Federalist Papers In 2015 for a class project digitally formatted the Federalist Papers
Since high school I have been interested in different ways of combining images, movement, narrative, and music. In spring 1994 I was introduced to what they called the World Wide Web via a text-based browser, but became truly intrigued the following year when I saw Netscape's graphical browser, Navigator. In 1998 I began teaching myself to code websites. At the time, I was a single mother of a toddler working as an adjunct writing instructor.
As I got deeper into the "how to" of website development, I found that many of the process-oriented writing techniques I learned in graduate school could be applied to the information architecture stage of web development: the beginning of the process where you work with a client to develop a plan for the site. It is one of the most important — and at the time was one of the most neglected — stages of website development.
In the late 1990s it was common for a single "Web Designer" to consult, plan, design, build, and maintain a site, beginning to end. So that is what I learned to do: information architecture, content development, graphic design, and web development. With my background in teaching and writing, I was able to offer particular strengths in training and content development. At times, I helped clients create content.
Because long-term maintenance has always been one of the biggest challenges for website owners, I became an early advocate for content management software. Over the years I gained experience with an array of different content management systems as I helped design and customize templates, aided with content development, and trained clients to use the software to manage their content. As a freelancer I moved from creating mostly static sites to using Wordpress as a content management engine. I feel a lot of satisfaction when a client learns to use a system like Wordpress to manage his or her website independently.
Before the social media era, I was active in various professional organizations with their own websites and discussion lists: Web Standards Project, POWW, alistapart.org, evolt.org. Beginning in 2005 I began to experiment with social media, both artistically and professionally. Beginning in 2007 I began to help clients integrate social media with their web presence.
Though most of my background is in digital media, I have some experience with print design as well. Over the years I have designed things like brochures; business cards, posters, postcards, CD, LP, and cassette covers.
Between 2008 and 2014, while my daughter was in middle and high school, I spent less time on web development and more on writing and music. Most of the writing I did during this time period focused on music; it is no longer online, but archived. I also wrote abstracts for research books. Between 2010 and 2011 I DJed an online radio show exclusively featuring northwest music.

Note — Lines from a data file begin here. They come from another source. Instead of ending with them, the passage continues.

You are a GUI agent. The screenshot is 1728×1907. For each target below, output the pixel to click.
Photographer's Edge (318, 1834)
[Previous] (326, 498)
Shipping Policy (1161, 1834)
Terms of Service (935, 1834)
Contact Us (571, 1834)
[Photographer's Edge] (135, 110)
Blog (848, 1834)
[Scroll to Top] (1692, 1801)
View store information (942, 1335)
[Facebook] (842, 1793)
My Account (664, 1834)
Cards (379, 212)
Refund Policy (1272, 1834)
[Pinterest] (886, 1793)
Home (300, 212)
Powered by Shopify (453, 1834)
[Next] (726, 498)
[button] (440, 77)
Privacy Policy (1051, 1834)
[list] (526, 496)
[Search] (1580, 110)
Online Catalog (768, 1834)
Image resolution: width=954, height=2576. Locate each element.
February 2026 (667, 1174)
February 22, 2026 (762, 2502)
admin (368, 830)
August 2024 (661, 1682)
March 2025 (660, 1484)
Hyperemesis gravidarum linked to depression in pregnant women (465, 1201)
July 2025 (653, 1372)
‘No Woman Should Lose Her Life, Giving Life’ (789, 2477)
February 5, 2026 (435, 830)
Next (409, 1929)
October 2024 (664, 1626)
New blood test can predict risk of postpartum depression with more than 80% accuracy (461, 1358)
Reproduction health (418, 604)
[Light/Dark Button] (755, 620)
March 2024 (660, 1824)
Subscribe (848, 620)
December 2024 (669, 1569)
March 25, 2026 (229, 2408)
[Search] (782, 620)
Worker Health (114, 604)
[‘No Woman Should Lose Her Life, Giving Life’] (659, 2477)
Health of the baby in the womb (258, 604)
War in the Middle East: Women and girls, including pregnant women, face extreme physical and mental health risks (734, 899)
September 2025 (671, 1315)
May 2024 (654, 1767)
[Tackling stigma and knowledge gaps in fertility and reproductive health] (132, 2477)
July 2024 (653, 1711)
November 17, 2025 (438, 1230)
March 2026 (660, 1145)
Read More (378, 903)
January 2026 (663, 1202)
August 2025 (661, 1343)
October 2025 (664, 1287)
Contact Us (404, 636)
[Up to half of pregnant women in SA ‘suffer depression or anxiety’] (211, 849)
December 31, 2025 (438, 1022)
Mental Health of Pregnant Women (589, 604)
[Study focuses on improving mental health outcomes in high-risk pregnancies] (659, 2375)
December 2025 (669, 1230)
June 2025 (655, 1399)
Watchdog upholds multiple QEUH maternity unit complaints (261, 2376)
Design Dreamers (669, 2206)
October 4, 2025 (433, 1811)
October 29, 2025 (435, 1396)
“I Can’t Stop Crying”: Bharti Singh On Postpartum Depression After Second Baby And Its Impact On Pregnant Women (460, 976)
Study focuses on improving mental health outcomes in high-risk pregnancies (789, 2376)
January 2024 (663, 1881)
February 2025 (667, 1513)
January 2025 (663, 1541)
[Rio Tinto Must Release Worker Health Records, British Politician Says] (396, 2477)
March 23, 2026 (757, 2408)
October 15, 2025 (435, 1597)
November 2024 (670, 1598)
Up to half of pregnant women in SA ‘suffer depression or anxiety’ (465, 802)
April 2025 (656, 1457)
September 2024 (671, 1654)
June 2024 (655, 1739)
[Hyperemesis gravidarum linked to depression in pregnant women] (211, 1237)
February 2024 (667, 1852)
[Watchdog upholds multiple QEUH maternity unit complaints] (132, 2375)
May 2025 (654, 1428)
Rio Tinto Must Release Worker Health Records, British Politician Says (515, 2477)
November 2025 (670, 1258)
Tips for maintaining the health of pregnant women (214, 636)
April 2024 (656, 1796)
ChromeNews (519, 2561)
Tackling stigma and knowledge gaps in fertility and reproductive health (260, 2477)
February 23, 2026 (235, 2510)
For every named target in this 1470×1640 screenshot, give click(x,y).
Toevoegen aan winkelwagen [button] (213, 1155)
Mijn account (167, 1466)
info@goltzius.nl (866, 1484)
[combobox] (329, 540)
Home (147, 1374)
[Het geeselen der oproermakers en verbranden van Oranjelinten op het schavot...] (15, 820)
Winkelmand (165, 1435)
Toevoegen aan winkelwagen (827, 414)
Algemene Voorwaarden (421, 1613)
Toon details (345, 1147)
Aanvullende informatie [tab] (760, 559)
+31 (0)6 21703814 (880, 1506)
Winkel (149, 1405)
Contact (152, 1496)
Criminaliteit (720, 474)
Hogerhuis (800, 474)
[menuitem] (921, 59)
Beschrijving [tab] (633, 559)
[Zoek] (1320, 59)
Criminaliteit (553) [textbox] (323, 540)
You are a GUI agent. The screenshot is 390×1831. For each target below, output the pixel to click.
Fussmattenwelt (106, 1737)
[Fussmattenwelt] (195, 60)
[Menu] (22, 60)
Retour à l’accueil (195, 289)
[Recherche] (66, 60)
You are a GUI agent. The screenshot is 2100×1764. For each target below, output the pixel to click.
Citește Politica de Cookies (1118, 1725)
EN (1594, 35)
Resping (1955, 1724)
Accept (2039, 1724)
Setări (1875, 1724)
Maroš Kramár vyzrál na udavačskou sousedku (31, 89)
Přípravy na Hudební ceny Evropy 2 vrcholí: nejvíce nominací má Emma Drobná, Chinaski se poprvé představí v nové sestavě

Between 2014 and 2016, as my daughter transitioned into college, I decided to upgrade my technical skills by taking multimedia classes at Portland Community College. I've familiarized myself with some of the newer techniques in front-end development, taken classes in Adobe CS, finally learned Flash (just in time for its demise), dipped my toes into 3-D modeling with Maya, and studied movie editing with Adobe Premiere.
I have learned to do a lot of fun things with media over the years; my favorites are still writing, design, front-end web development, and music.